Stock is off, looks like top line missed consensus by a mile, but consensus is only one dude so don't know whether it's even relevant. Really just looking for a quick commentary vs. how things are proceeding vs. your expectations to-date. Also, any sense as to when these guys are going to institute some quarterly calls? If I recall, your expectation was that they'd be doing more outreach post-closure of Rocketdyne, but doesn't appear they had a call this time around.
Thanks,
zzz | |
4 | |
The short interest is roughly 18.5 MM shares, the $200 MM converts are convertible into 22.2 MM shares at $9 per share. My guess is the short interest is virtually all related to the converts protecting their massive gain. My only other guess is that Mercato, Steel Parters and Gamco have large positions in the stock and huge gains on their investment. Maybe someone thinks/knows that one or more of them will try to take profits and is trying to front run them, but I don't know. The stock has good volume and with the Company over $1 billion market cap, I think any potential selling could be taken up by the likes of large mutual funds like Putnam, Fidelity etc. who are not in the stock. But that's pure speculation on my part. I know of no fundamental reason for the recent stock price action. The Company expects to host investors in the fourth quarter and have regular earning call after the december quarter. | |
3 | |
In our analysis, we had assumed $50-$75MM in synergies and a 12% 5yr Revenue CAGR and 3% thereafter which is less than the doubling of revenue over 5 years that Boley indicated in his interview. In our internal conservative case, we assume no synergies and a 8% 5 year revenue CAGR which gives us a $30 share price, which is over 80% from here. The Company has substantial NOL's which result in a lower tax burden. We are modeling 28% going forward. The Company has promised passing on of synergies as a condition of the merger with Rocketdyne, but I have a hard time believing that their monopoly position does not allow them to expand their margins. Today the company announced delivery of solar electric propulsion, here's the excerpt from the Boley interview;"

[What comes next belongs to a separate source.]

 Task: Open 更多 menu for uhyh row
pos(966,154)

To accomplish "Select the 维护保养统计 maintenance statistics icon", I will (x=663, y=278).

"He said the company had developed solar electric propulsion technologies that were already being used to power "some very big" U.S. government satellites that he was not allowed to identify. The company was also seeing a huge number of orders from satellite manufacturers, because the technology would extend the lifetime of satellites on orbit.
Not having to haul fuel to outer space would also dramatically lower the cost of launching satellites into orbit since fuel is often the biggest weight item on a satellite.
"It's a game changer. It's revolutionary. It's not just 10 percent more," Boley said, adding that he expected the solar propulsion system to generate billions of dollars in orders."
That's a new product for a Company with less than $2 billion in revenues. GY remains our single largest holding and we expect to keep it for a many years.
| |
2 | |
- The company says "all synergies will be passed on to the government". I find this a bit silly, but was wondering what your thoughts were?
- Cash taxes have been pretty low historically, any thoughts on future tax exposure and if the company has any creative tax sheltering strategies?